Teams of trained investigators visited the participants in their home between December 2012 and April 2013 to collect data using the World Health Organization (WHO) STEPwise approach to Surveillance (STEPS) methodology including the physical measurements. We used the WHO-STEPS questionnaire, which is a standardized and replicable tool adapted to the local context. Body weight was measured to the nearest 100 gr with the subject dressed in light-weight clothing using an electronic scale (Tanita Digital Bathroom Scale HD-325). The height was measured with a SECA mesband 206 cm. Waist circumference (WC) was measured between the 12th rib to the iliac crest at the end of expiration to 0.5 centimeter using a tape measure. Finally, the blood pressure and pulse were recorded using an electronic device (OMRON Hem 7001E) on the right arm supported at heart level; the subject was seated and relaxed for at least five minutes prior to measurements. The average of three consecutive measurements was used for analysis. Sphygmomanometers were calibrated monthly with a mercury device and differences of 4 mm Hg or more disqualified use. Bedridden and/or edematous people as well as pregnant women were excluded from anthropometric measurements (weight, height, waist circumference).
Subjects newly diagnosed with AHT were invited to consult free of charge at the general reference hospital of Katana (rural region) or at the Provincial general referral hospital of Bukavu (urban region). Essential examinations were performed (blood glucose, creatinine and ECG) and treatment was then initiated if necessary (lifestyle and/or drug measures).

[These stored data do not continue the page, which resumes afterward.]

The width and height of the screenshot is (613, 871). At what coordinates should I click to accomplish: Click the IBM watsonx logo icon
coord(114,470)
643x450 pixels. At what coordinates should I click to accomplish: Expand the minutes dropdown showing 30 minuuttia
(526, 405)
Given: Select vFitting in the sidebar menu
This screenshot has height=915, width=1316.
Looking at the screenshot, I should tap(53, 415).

For known hypertensives subjects, the treatment was readjusted by the study team physician; thereafter, the subject was followed by his usual treating physician.

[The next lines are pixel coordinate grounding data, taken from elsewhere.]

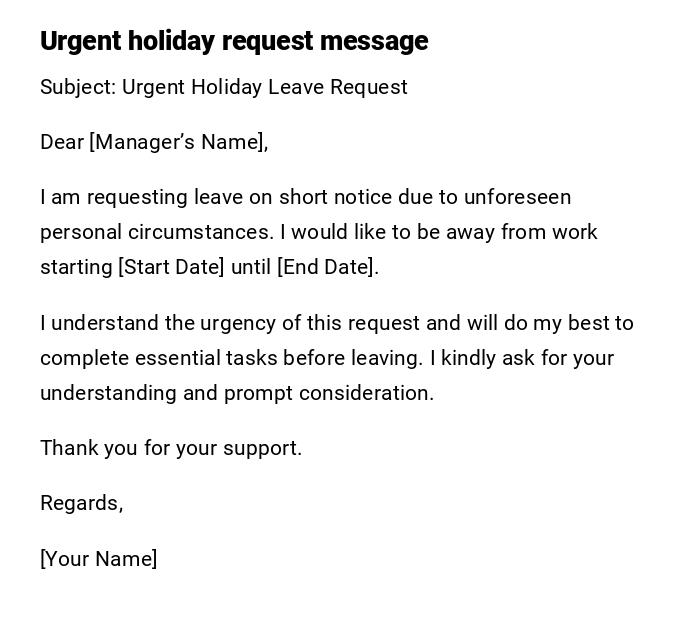Select the [Your Name] placeholder
The height and width of the screenshot is (621, 700).
coord(98,559)
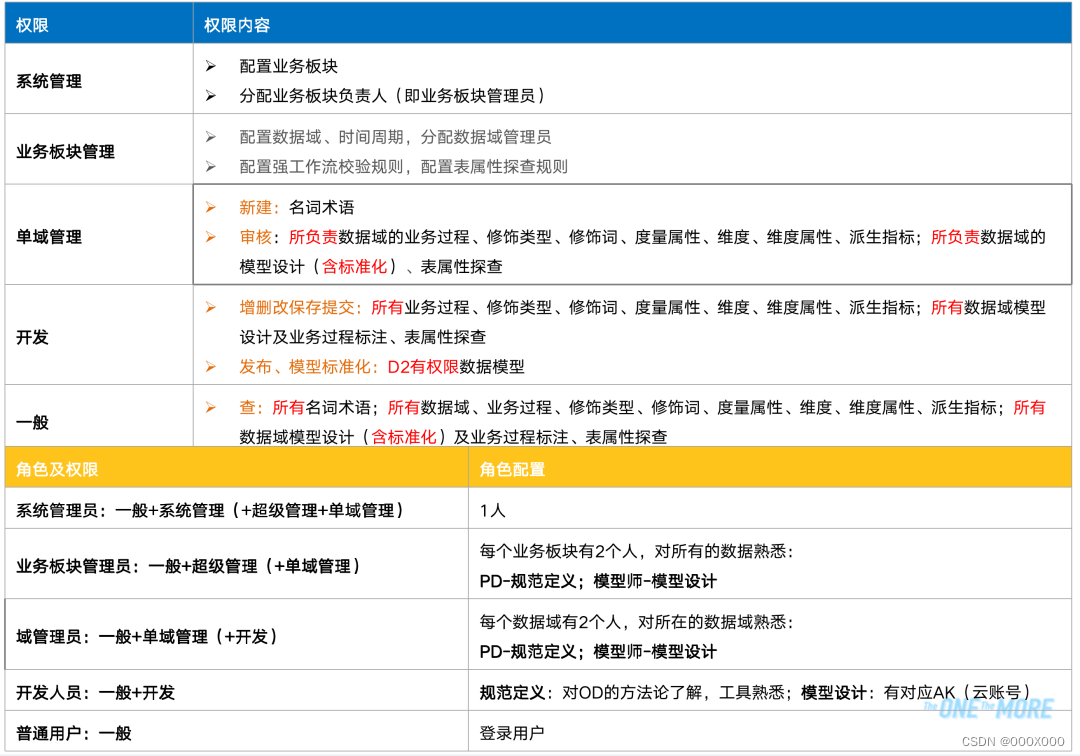Select the 系统管理 row label
This screenshot has width=1080, height=756.
pos(49,81)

II.2.2 Additional data collection.
The interviewers revisited all households on the study sites and examined subjects aged 15 years and over between December 2015 and April 2016. Anthropometric and physical parameters (weight, height, waist circumference and blood pressure) were measured under similar conditions as in the first screening.
II.3 Study outcomes
The age parameter was categorized into four groups of 18–19, 20–39, 40–59, and 60 years or older. Body mass index (BMI) was estimated as weight (kg) divided by height squared (m2). BMI scores less than 18.5 kg/m2, between 20 and 24.9 kg/m2, between 25 and 29.9 kg/m2, and ≥ 30 kg/m2 were defined as malnutrition, normal weight, overweight, and obesity, respectively [13].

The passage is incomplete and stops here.